WORK TO BE COMPLETED:
Update the listing below so that every "icon" becomes "symbol", with everything else left unchanged.

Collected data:
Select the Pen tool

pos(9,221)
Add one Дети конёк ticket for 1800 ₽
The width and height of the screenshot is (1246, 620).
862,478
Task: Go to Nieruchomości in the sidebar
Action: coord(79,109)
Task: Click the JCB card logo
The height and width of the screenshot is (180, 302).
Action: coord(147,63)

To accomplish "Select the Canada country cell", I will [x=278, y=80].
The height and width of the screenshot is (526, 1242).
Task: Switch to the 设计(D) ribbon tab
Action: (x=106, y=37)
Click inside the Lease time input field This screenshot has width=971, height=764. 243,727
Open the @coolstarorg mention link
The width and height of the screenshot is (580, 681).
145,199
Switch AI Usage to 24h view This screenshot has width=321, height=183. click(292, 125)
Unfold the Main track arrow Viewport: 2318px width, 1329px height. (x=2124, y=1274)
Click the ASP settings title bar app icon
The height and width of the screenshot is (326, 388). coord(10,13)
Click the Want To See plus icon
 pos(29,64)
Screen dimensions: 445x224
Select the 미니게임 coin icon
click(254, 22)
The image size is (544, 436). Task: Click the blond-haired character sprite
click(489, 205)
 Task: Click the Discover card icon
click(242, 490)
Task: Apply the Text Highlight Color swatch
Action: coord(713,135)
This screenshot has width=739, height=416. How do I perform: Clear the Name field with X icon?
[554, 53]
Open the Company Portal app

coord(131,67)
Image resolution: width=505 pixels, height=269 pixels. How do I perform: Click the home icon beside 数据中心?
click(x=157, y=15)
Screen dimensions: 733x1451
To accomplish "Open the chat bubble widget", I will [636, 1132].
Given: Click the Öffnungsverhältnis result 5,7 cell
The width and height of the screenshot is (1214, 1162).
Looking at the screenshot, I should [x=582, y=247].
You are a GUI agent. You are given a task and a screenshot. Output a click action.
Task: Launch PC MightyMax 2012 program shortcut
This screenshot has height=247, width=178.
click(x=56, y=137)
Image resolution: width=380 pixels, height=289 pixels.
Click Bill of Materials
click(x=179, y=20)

FULL OUTPUT:
Select the Pen tool

pos(9,221)
Add one Дети конёк ticket for 1800 ₽
The width and height of the screenshot is (1246, 620).
862,478
Task: Go to Nieruchomości in the sidebar
Action: coord(79,109)
Task: Click the JCB card logo
The height and width of the screenshot is (180, 302).
Action: coord(147,63)

To accomplish "Select the Canada country cell", I will [x=278, y=80].
The height and width of the screenshot is (526, 1242).
Task: Switch to the 设计(D) ribbon tab
Action: (x=106, y=37)
Click inside the Lease time input field This screenshot has width=971, height=764. 243,727
Open the @coolstarorg mention link
The width and height of the screenshot is (580, 681).
145,199
Switch AI Usage to 24h view This screenshot has width=321, height=183. click(292, 125)
Unfold the Main track arrow Viewport: 2318px width, 1329px height. (x=2124, y=1274)
Click the ASP settings title bar app symbol
The height and width of the screenshot is (326, 388). coord(10,13)
Click the Want To See plus symbol
 pos(29,64)
Screen dimensions: 445x224
Select the 미니게임 coin symbol
click(254, 22)
The image size is (544, 436). Task: Click the blond-haired character sprite
click(489, 205)
 Task: Click the Discover card symbol
click(242, 490)
Task: Apply the Text Highlight Color swatch
Action: coord(713,135)
This screenshot has width=739, height=416. How do I perform: Clear the Name field with X symbol?
[554, 53]
Open the Company Portal app

coord(131,67)
Image resolution: width=505 pixels, height=269 pixels. How do I perform: Click the home symbol beside 数据中心?
click(x=157, y=15)
Screen dimensions: 733x1451
To accomplish "Open the chat bubble widget", I will [636, 1132].
Given: Click the Öffnungsverhältnis result 5,7 cell
The width and height of the screenshot is (1214, 1162).
Looking at the screenshot, I should [x=582, y=247].
You are a GUI agent. You are given a task and a screenshot. Output a click action.
Task: Launch PC MightyMax 2012 program shortcut
This screenshot has height=247, width=178.
click(x=56, y=137)
Image resolution: width=380 pixels, height=289 pixels.
Click Bill of Materials
click(x=179, y=20)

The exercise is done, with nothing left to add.